Ainsi, en matière de congestion, il est dit qu’il s’agit du « nombre total de kilomètres de routes encombrées (congestion), mesuré à différents moments de la journée. Ceci comprend tous les segments de route où la congestion a entraîné une réduction significative de la vitesse des véhicules et donc une augmentation significative des temps de parcours. » Que signifie ici le terme significatif ? De quel pourcentage de réduction de la vitesse parle-t-on ? Et de quelle vitesse ? La vitesse moyenne sur le segment considéré ? La V85 (vitesse au-dessus de laquelle roulent 15% des véhicules) ?
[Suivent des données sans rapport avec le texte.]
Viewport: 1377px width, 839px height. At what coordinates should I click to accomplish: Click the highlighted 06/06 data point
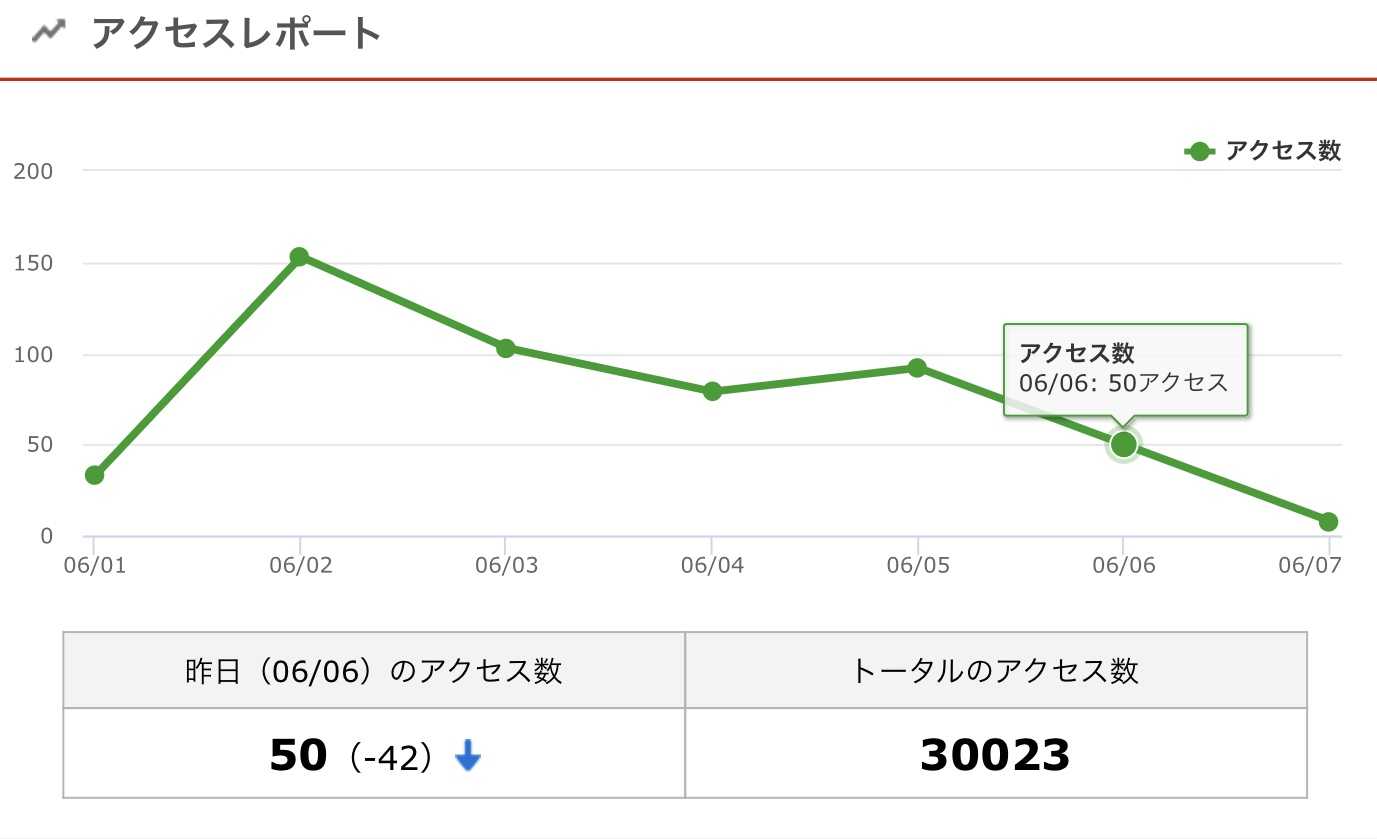point(1123,444)
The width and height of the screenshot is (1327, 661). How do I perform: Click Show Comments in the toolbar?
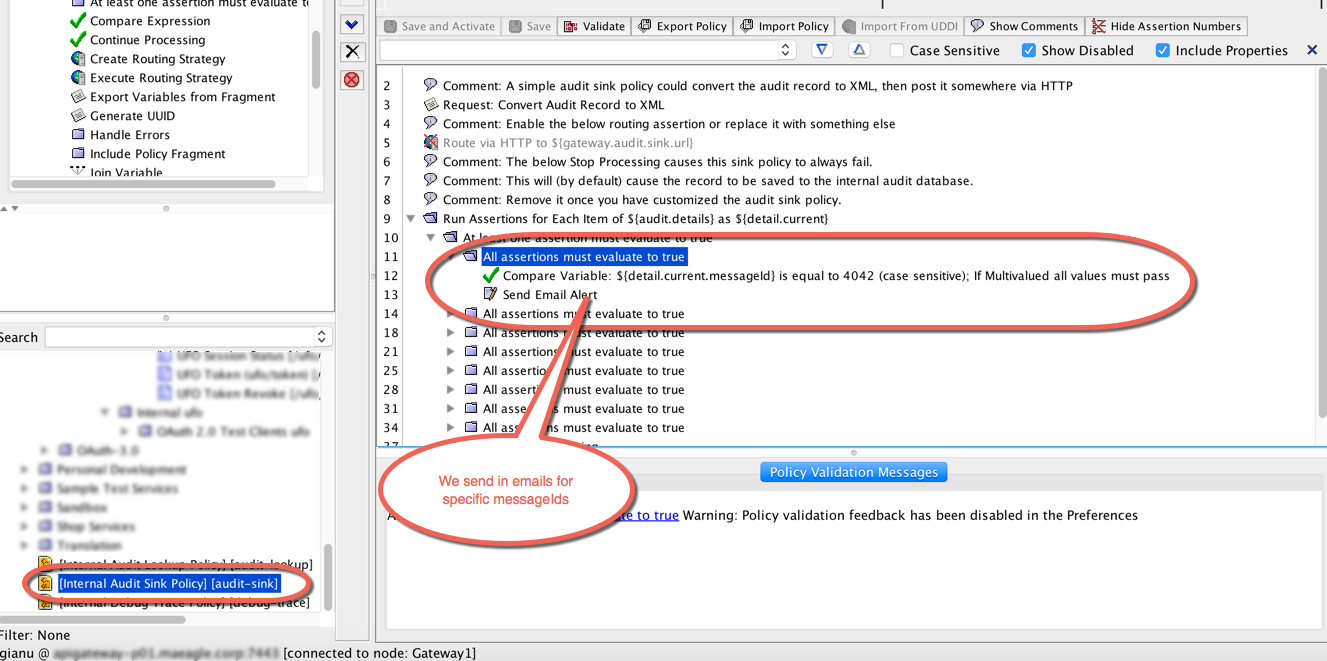click(x=1023, y=26)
Concernant la congestion toujours, son coût est évalué « sur la base d’une méthodologie complexe qui mesure en permanence les principales externalités causées par la congestion et leur coût équivalent en valeur monétaire ». Aucune indication n’étant disponible quant à ladite méthodologie, on peut supposer (et espérer) que celle-ci suit celle développée dans le handbbok sur les coûts externes des transports publié par la Commission européenne. Quoique… Selon le handbook, le coût de la congestion routière en Belgique (delay cost) s’élevait en 2018 à 9,27 milliards d’euros, soit 2,4% du PIB du pays ; le BMD mentionne « plus de 4,5 milliards d’euros sur base annuelle, ce qui représente un peu plus de 1% du PIB ». Il est vrai que le handbook européen évalue à 26,4 milliards d’euros les coûts externes du trafic routier (congestion incluse) en Belgique, ce qui met à mal le message récurrent de la FEBIAC selon lequel la « productivité fiscale » des véhicules à moteur ((sur)estimée par la FEBIAC à 20,6 milliards d’euros pour l’année 2018) dépasse leurs coûts externes.
Du choix des indicateurs
Si IEW mettait en ligne une base de données de mobilité, les indicateurs choisis refléteraient inévitablement l’objet social de notre fédération d’environnement. De même, l’objet social de la FEB et celui de la FEBIAC transparaissent – et c’est logique – dans le choix des indicateurs dont bon nombre concernent la fluidité des déplacements (congestion, ponctualité des trains) et le marché des véhicules neufs (immatriculations).
La focalisation sur la fluidité semble avoir mené les porteurs du BMD au choix d’indicateurs dont la pertinence est questionnable. Ainsi du coût mensuel de la congestion. Sachant que les coûts externes sont classiquement évalués sur base annuelle, une évaluation mensuelle a-t-elle une utilité autre que communicationnelle ?
Pour conclure
Les statistiques publiées sur le site de la FEBIAC (vente de véhicules, parc automobile, …) et librement accessibles constituent une source d’information très riche et largement utilisée par les acteurs de la mobilité dans notre pays. Le BMD ne reprend qu’une petite partie de ces données et y ajoute quelques indicateurs, le tout formant un ensemble assez peu homogène dont la plus-value par rapport à la base de données du bureau fédéral du plan n’est guère perceptible. Dès lors, l’objectif premier du BMD ne serait-il pas simplement d’appuyer le plaidoyer de la FEB et de la FEBIAC en matière de mobilité ? La question mérite d’être posée.